真夏の視線が自分の方へ注がれている。その目にはどこか懐かしさのような、言葉に出来ないものが宿っていた。
(なんだろう、今の目。)
ほんの一瞬のことだったが、まるで真夏が自分の過去を知っているような、そんな錯覚に陥った。いや、錯覚じゃないのかもしれない。ここに来てから、そんな感覚が何度もあった。夢の中で自分も何かを見ていたような気がする。言葉にならない思いが胸の奥でくすぶっている。
大江の旅は真夏にとって確実に意味のあるものだった。でもそれは、兼親にとっても同じだったのではないか。真夏の記憶の奥に触れようとする旅。それを支える立場でいようとしていた自分も、もしかすると……。
(俺自身が何かを思い出しかけているのかもしれない。)
その考えに至った時、兼親の中で何かが静かに芽生えた。もし、真夏が過去を思い出すのなら、自分もまた、あの夢の続きを見なくてはいけないのかもしれない。
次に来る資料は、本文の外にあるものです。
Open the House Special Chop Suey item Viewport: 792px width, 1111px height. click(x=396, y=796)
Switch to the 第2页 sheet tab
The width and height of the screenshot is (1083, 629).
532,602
真夏だけじゃない。自分もこの旅で何かに近づいていた。そんな確信のような感覚があった。
「なあ、真夏」
そう声をかけたが、口をついて出てきたのは別の言葉だった。
「今日の朝ごはん何かな? まぁ、ご飯と味噌汁があれば嬉しいんだけどさ」
真夏はふっと笑って、いいねと言った。その笑顔に少し救われるような気がした。それでも、胸の奥には、夢のように淡く、けれど確かに存在する感情が残っていた。
(お前の記憶の先に誰がいようと、俺は今ここにいる。それだけはきっと変わらない。でも、俺のこの気持ちは友情なのか、それとも……)
兼親はそう心の中で静かに呟きながら、支度をする真夏の背中をそっと見つめていた。